My challenge has been to create a system to extract structured data from PDF documents with a somewhat consistent structure. Imagine you’ve received a copy of every contract a state agency has signed for the last year; one simple use would be capturing the name of the vendor and the contract amount from that data. It’s almost always better, of course, to ask the agency for their database directly; this sort of approach is only useful when that’s not an option.

Last fall I envisioned building a system to extract structured data from documents that was focused primarily on scanned-in documents. Natively-generated PDFs were, I reasoned, already relatively easy to process with existing tools like PDFMiner. And Tabula, an open-sourced project, worked great on handling tabular data within these documents.

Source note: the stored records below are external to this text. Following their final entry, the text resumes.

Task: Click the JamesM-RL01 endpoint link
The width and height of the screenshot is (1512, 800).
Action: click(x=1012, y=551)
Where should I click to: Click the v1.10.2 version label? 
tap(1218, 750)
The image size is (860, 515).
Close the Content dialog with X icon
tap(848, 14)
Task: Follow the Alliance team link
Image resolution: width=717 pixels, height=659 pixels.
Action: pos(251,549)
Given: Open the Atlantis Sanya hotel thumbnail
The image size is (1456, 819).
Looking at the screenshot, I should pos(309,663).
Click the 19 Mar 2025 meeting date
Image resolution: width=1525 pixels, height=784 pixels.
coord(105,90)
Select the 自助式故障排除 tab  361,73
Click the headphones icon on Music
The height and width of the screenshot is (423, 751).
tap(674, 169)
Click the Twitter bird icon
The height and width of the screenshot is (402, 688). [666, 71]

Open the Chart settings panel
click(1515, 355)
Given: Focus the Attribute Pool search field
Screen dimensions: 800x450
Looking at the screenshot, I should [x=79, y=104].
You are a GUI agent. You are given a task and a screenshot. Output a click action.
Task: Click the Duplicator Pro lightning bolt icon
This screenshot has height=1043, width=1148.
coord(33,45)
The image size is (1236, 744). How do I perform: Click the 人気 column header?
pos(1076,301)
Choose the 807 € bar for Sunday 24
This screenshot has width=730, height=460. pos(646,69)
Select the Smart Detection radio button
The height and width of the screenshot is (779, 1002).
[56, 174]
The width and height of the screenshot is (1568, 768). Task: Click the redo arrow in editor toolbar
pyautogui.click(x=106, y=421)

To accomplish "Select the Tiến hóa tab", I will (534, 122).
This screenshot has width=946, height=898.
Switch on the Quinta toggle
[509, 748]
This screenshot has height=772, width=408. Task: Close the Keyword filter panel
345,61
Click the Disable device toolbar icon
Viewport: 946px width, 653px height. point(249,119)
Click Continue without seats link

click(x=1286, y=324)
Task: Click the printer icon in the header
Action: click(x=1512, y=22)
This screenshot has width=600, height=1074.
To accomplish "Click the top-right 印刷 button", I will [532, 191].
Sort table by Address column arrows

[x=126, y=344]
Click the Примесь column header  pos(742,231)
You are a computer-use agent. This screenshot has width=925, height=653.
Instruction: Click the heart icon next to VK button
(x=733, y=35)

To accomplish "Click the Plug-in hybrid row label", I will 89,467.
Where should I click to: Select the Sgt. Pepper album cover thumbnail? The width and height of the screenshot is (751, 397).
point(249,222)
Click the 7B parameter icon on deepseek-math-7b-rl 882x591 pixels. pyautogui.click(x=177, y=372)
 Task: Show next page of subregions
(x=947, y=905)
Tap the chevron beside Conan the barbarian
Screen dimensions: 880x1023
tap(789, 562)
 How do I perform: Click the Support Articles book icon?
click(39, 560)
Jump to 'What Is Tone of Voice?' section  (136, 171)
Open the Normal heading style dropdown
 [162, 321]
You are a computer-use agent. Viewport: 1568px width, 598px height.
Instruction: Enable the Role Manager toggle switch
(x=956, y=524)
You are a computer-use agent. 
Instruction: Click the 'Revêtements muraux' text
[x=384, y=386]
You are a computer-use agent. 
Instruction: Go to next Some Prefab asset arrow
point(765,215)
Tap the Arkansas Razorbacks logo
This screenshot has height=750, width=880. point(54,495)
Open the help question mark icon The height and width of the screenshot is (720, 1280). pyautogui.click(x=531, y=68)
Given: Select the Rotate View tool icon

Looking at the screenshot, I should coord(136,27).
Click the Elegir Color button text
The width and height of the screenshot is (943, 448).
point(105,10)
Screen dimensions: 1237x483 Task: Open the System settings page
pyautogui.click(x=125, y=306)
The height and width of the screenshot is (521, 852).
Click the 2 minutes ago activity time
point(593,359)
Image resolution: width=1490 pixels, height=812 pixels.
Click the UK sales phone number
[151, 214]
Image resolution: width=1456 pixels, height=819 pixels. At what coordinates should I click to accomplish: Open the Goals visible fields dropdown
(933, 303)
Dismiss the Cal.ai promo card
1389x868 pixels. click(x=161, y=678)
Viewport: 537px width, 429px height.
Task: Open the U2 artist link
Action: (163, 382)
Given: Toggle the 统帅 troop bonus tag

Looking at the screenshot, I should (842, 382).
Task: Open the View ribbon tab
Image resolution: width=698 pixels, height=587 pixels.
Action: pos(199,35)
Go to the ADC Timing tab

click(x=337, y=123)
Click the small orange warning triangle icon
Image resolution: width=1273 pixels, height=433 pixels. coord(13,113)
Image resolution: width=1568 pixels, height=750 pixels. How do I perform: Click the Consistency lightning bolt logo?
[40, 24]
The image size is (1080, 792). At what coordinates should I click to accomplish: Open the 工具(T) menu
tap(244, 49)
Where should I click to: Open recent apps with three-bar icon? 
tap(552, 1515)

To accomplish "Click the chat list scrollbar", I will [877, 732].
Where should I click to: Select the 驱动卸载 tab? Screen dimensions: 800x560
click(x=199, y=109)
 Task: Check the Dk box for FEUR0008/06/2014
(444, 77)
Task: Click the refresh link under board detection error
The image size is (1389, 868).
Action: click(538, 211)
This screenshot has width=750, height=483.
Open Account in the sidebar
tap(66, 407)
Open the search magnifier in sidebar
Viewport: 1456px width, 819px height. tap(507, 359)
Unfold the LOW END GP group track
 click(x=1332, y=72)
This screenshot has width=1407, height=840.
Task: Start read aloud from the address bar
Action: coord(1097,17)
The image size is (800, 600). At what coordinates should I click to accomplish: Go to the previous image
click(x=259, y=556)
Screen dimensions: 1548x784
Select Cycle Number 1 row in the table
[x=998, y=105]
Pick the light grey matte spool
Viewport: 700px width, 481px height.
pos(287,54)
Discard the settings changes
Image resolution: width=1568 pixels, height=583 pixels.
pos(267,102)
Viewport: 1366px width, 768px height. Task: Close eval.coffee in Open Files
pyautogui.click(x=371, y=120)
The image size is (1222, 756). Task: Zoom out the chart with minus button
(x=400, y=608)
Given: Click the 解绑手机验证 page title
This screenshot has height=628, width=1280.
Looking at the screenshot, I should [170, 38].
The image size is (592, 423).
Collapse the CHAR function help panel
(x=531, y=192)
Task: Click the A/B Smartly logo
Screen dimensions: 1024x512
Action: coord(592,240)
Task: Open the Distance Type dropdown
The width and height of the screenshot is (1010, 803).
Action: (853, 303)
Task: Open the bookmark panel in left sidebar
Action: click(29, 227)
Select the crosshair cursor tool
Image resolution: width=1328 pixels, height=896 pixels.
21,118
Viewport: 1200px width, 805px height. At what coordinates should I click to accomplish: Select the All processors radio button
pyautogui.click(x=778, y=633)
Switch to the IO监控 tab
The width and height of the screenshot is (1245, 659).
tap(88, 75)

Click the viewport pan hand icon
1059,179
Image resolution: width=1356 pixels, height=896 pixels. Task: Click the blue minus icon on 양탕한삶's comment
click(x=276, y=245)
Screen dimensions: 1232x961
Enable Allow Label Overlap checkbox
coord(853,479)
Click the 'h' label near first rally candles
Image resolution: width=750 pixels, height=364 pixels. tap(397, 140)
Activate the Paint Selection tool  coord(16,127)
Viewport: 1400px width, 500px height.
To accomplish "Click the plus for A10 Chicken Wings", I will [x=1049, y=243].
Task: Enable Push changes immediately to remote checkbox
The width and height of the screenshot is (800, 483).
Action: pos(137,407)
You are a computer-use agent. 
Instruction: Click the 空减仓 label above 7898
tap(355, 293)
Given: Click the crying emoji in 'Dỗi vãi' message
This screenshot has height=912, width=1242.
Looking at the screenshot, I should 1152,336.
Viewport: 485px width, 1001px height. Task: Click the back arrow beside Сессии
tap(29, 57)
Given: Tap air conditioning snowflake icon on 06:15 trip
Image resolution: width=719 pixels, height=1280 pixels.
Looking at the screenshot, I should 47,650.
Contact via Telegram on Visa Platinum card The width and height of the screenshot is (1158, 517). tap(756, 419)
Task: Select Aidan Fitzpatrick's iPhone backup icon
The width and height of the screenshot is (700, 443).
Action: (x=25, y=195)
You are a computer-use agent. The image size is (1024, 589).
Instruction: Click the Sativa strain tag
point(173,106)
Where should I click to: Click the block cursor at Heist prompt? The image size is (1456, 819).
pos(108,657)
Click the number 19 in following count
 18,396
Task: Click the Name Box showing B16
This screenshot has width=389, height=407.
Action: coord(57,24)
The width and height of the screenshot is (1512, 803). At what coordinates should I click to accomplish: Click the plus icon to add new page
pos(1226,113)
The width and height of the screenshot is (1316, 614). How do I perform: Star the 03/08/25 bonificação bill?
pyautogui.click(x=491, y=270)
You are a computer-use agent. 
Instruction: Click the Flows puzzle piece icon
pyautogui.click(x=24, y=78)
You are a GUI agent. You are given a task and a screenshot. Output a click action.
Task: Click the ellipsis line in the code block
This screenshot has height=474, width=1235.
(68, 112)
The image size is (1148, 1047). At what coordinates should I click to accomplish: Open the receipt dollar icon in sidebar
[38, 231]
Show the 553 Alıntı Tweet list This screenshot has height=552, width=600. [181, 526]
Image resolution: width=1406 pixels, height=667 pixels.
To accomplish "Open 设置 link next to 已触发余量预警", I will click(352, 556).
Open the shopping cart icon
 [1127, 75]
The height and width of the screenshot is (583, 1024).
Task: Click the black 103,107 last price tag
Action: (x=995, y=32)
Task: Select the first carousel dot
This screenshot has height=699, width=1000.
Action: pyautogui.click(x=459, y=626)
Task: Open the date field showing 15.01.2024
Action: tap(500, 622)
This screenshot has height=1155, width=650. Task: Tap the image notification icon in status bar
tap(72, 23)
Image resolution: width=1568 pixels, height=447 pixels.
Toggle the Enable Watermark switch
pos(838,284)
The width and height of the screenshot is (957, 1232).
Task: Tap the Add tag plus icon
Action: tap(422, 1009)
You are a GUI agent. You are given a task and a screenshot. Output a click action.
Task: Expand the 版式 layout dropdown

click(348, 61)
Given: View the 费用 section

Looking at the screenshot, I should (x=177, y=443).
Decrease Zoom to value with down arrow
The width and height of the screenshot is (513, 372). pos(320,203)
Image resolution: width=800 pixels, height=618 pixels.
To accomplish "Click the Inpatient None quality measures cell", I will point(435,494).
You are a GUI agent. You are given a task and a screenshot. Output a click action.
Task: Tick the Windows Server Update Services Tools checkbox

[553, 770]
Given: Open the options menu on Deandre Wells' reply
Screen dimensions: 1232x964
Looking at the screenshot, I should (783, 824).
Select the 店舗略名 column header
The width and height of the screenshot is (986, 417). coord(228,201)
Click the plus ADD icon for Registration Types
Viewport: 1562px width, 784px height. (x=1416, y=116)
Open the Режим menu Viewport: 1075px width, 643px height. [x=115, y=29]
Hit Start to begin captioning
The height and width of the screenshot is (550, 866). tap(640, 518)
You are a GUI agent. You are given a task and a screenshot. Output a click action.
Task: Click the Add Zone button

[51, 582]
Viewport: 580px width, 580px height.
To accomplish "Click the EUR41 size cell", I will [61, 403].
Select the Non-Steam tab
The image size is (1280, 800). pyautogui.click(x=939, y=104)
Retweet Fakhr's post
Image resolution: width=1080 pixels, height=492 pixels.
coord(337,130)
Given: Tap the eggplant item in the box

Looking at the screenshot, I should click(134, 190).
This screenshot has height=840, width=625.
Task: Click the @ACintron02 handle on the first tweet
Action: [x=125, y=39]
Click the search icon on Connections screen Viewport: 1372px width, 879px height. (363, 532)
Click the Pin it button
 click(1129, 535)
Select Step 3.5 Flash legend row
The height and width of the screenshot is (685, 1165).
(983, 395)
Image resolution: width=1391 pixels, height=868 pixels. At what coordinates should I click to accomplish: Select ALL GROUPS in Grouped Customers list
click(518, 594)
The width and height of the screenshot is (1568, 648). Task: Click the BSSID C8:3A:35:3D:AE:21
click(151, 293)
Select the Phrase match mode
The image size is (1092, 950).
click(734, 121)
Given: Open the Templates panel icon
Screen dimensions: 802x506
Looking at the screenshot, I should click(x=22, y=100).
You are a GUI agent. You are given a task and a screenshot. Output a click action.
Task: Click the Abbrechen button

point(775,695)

As I worked toward this, I realized I was transforming scanned-in documents into something that was almost — but not quite — comparable to natively-generated documents. For any given document, I transformed it into a series of words with locations on a page. With a few assumptions, I could create a “read-order” representation of the words. That was information that was available from natively-generated PDFs as well. But natively generated PDFs also included font information, which can be extremely useful in locating and identifying text to extract. (Scanned-in documents sometimes include a detected font, though it doesn’t seem to be reliable).

What’s more, a lot of the documents I looked at were weird. Really weird. Journalists had diligently collected the same forms from dozens of agencies, but each agency had its own variant of the form. Or the form changed slightly every year. Or every few months. Or every time a different user printed it out. It made sense to expand my approach to documents that weren’t scanned (the ‘natively generated’ PDFs) just because they were often incredibly frustrating for reporters to process — especially those with no background in writing their own software.

My original approach had been to use a human-driven templating system that allowed values to be captured at specific locations, either at an absolute position or relative to another “anchor” feature on a page. I’m mostly through a rough version of an interface that does this. But increasingly it seemed like I needed more fine-grained differentiation between subtle document variations. The hard part wasn’t capturing values from a known form, it was capturing values when forms seemed to change a little bit.

During my fellowship year I’ve split my time between machine learning classes, political science classes that tried to apply machine learning techniques, and courses that would help me make better sense of climate change, particularly geophysics and oil economics.

The most relevant part of these classes, for my challenge, are a number of machine learning algorithms I studied that can group similar documents together without human intervention. From there it is possible to find which words always appear (and thus are part of the underlying form) and which vary (and represent an ‘answer’ to a question that appears in the boilerplate of the form).

When the forms are exactly the same, one can do this using word location. But electronic forms allow lengthy answers that change the position of the words. When this occurs, I’ve found that using fonts can help identify which words are part of the form boilerplate.

The next steps for me in this project are incorporating fonts into the project and into the interface, and building a user-guided analysis system that clusters documents together and suggests to the user which parts of a document is repeated. The pieces I’ve been working on are scattered across a number of repositories, so in the coming months I’ll be joining them together and documenting how to use them.